I also was annoyed that he decided that I would be there until Wednesday or Thursday. Well, that would have been like 6 days and I just can’t sleep for shit at someone else’s house and I don’t care to be around anyone for that long and get no break. I’m an introvert and I enjoy my me time. I know that my daughter had fun playing with their kids but I could tell she was overloaded with constantly playing and not getting a minute to just relax and watch tv. It’s a lot to take in for both of us when we have gone and it’s a pretty far drive from where we live so I wouldn’t mind staying like 3 days but after that, my social battery runs out and I can feel myself getting annoyed with everyone.

It’s going to take me a really long time to move past all of this but once I do, I know that I will still never plan to be in contact with either one of them ever again. I understand that with friends and family you are going to have falling outs and not always get along but after so much shit happens you have to start to reflect on yourself and why you allow people to shit on you. I ain’t no saint myself and I’ve done plenty but I’ve also grown a lot and am aware of how I treat others. I just can’t stand anyone making me feel like I’m being stripped of my basic human rights and I hope to God I myself have never made anyone feel like I’ve been made to feel.

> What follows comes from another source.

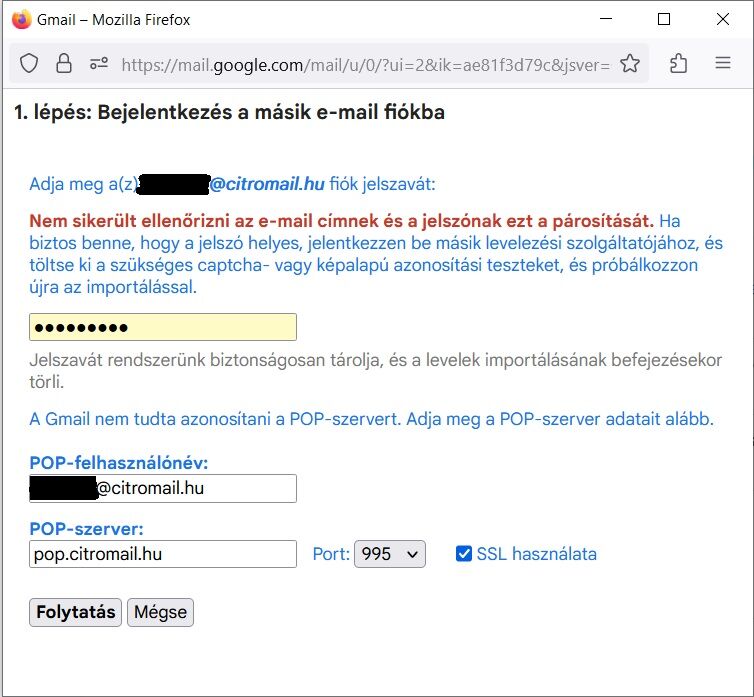
Task: Expand the Port dropdown showing 995
Action: pyautogui.click(x=390, y=554)
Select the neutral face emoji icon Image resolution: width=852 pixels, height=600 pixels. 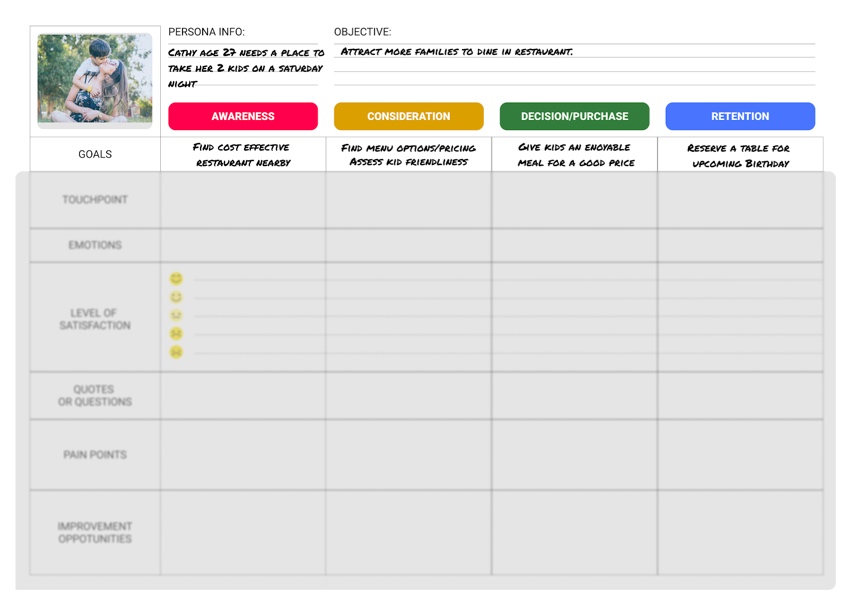tap(175, 314)
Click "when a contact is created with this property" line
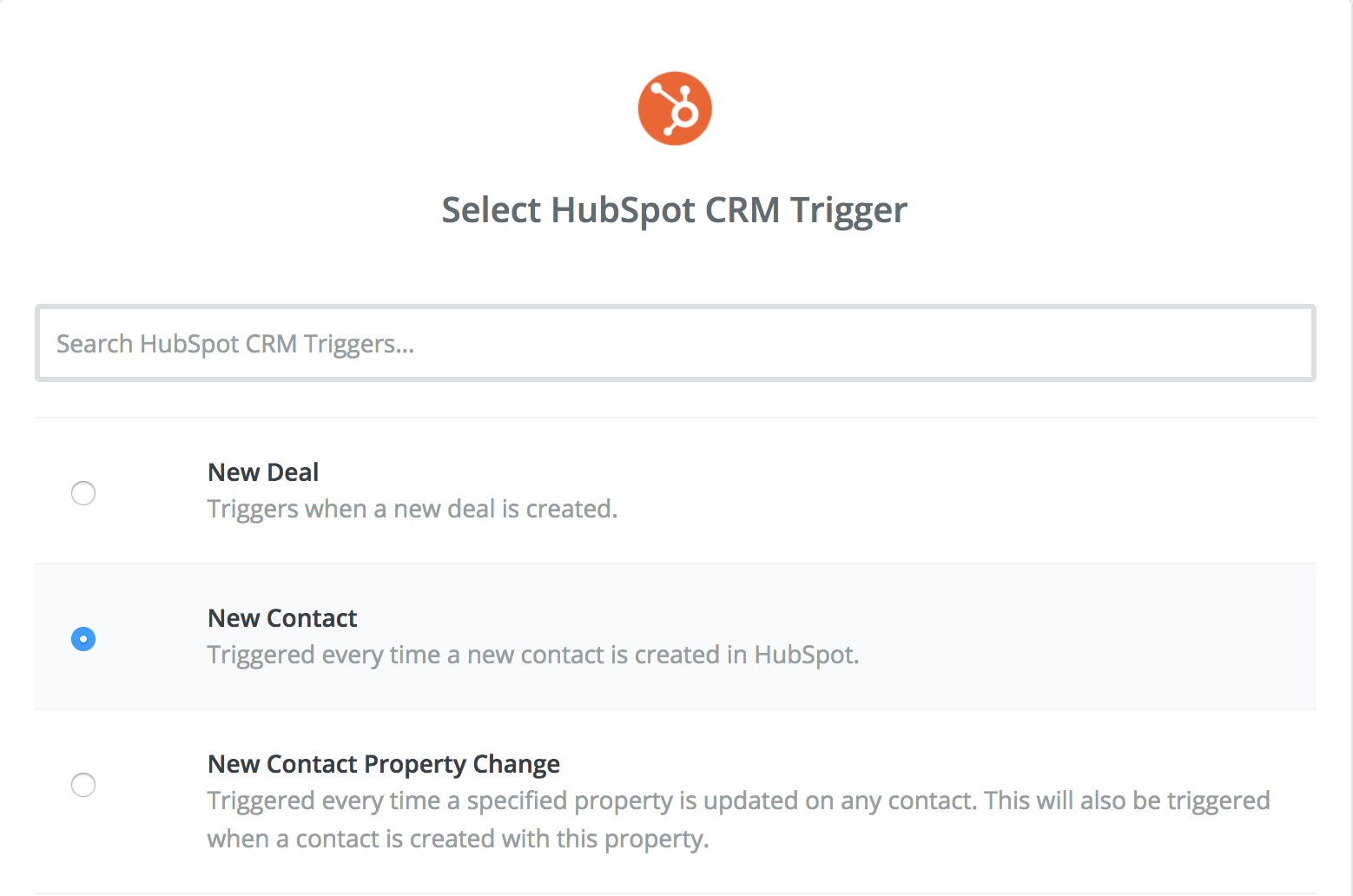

All I know is after all the shit this person has put me through, this has to be it. I’m forgiving but I’m not going to forget. I’m only human and have my limits and I think with these 2 people, my limits have been reached. My Mom thought it was bullshit that they didn’t even bother to text me when I left. Well, no they didn’t care enough to do that because they got what they wanted from me and I had made them mad. My daughter and I were absolutely filthy like we hadn’t bathed in like a month, didn’t have dinner and I had slept about 6 hours in the couple days we were there and then drove 6 hours to get home. The weather was scary and it was raining so hard that I had to keep pulling over because I couldn’t see the road. My car has a couple of issues that need to get fixed so we could have broke down on the side of the interstate.

It wasn’t smart or safe for us to go and that’s another reason why I didn’t go 2 months ago. I’m upset that I risked my car breaking down to come see him and help him move and within 24 hours of us being there, everything completely went to shit and he still expected me to be at his house and act like everything was okay. I couldn’t do that because to me that would have been giving him his way and controlling me even more and I would have felt that I have to kiss up to him to get my money so I could go home. I felt completely powerless and that it was fucking torture.

I haven’t felt that scared in a long time and I will make damn sure no one ever freaks me out like that again. Before we left there, I had to poop so we found a gas station and I was scared we were going to come out to flat tires or something. I just couldn’t wait to get on the road and as soon as we were on interstate, I could feel myself calming down. I completely blame myself for all of this because I allowed myself to be put in the predicament of someone else controlling my money and essentially me as a human being. I also feel awful that because I put myself in that position that my daughter was around it too. Whatever I sign myself up for is also affecting her and that’s why we will never be going back.

It felt pretty good to get all my stuff and be able to leave. I was grateful that things didn’t end up worse than what they were and now I am completely free to sever those ties and be done with it. I know that I definitely appreciate his apology because he’s never apologized in the 6 years we’ve known each other and I understand that he’s stressed out and has a lot of shit to deal with but that doesn’t make it right for him to take it out on me like he did when I just there to see him and help him move.